Berlin/Dortmund - Fußball-Deutschland trägt Trauer: Nach der 0:2-Niederlage der Nationalelf gegen Italien im WM-Halbfinale in Dortmund ist der große Traum vom Endspiel geplatzt.
Millionen Schlachtenbummler zogen in der Nacht enttäuscht von den Fanmeilen, nachdem alles Anfeuern und Mitzittern vergebens war. Nach der bitteren Enttäuschung musste die Polizei in einigen Städten meist kleinere Rangeleien schlichten, bei denen es auch zu Festnahmen kam. Die italienischen Fans feierten den Einzug ihres Teams ins Finale in mehreren Städten mit Autokorsos.

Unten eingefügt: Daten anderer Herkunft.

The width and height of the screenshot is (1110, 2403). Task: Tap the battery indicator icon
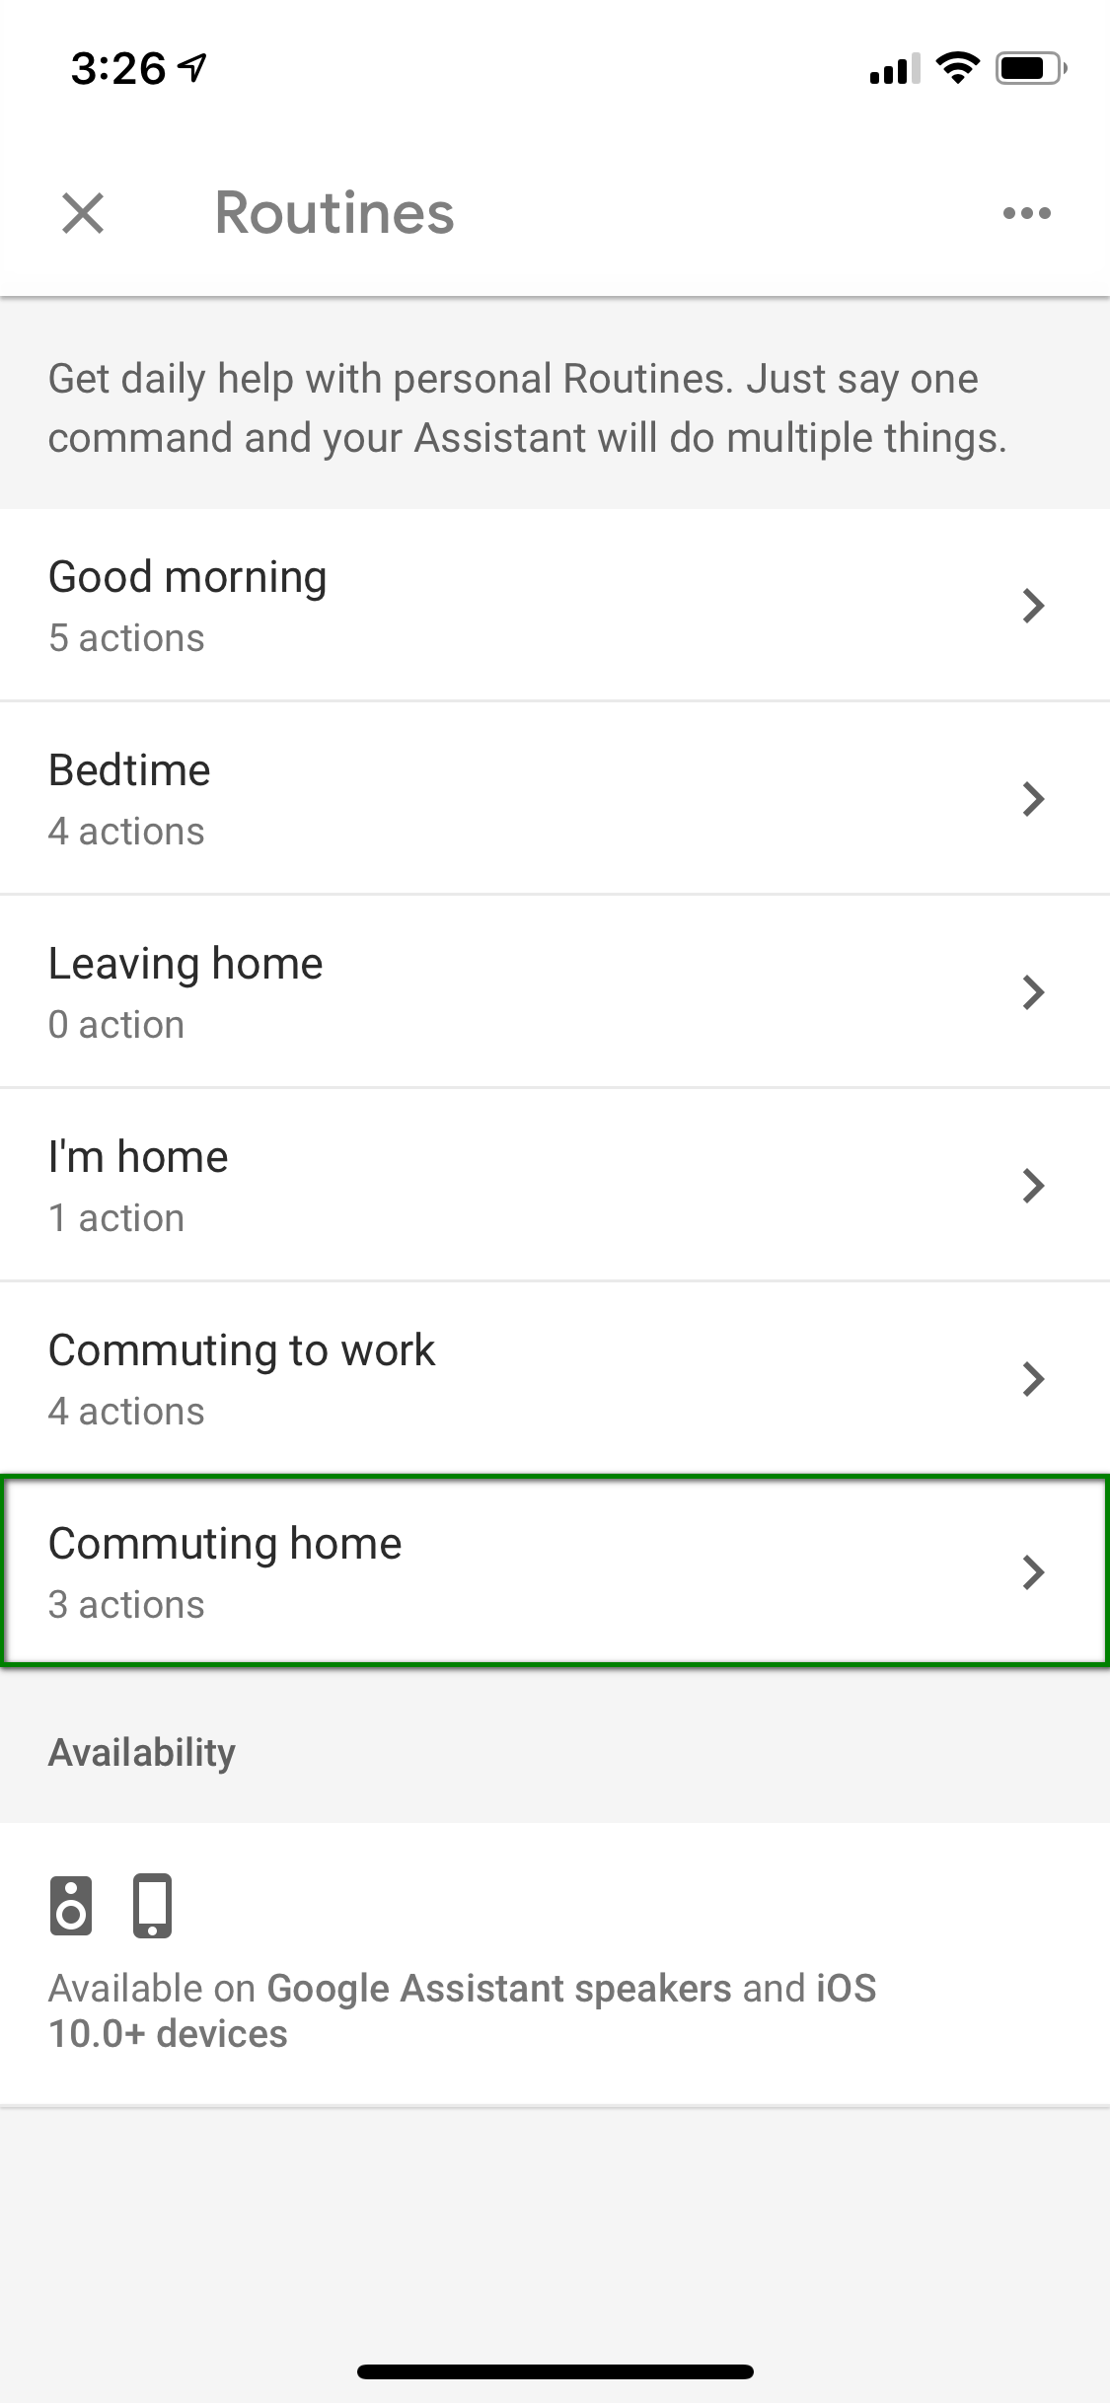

Am Spielort Dortmund kam es direkt nach dem Abpfiff zu Handgreiflichkeiten. Etwa etwa 40 Menschen wurden festgesetzt. Wir mussten ein paar Streithähne beruhigen, die ihren Frust austoben wollten, aber es gab keine organisierten Randale, sagte ein Polizeisprecher. Auch in Köln und Gelsenkirchen gab es Scharmützel.
In Stuttgart wurden 13 Menschen vorläufig festgenommen. Vier Fans kamen in Gewahrsam. Ein Polizist wurde von einer Flasche am Kopf verletzt. In Mainz griff die Polizei mit Pfefferspray und Schlagstöcken ein, um eine Gruppe von Deutschen und Italienern zu trennen. In Kaiserslautern trat ein deutscher Fußballfan gegen das Auto eines Italieners. Danach schlug er dessen neun Jahre alten Sohn ins Gesicht und flüchtete.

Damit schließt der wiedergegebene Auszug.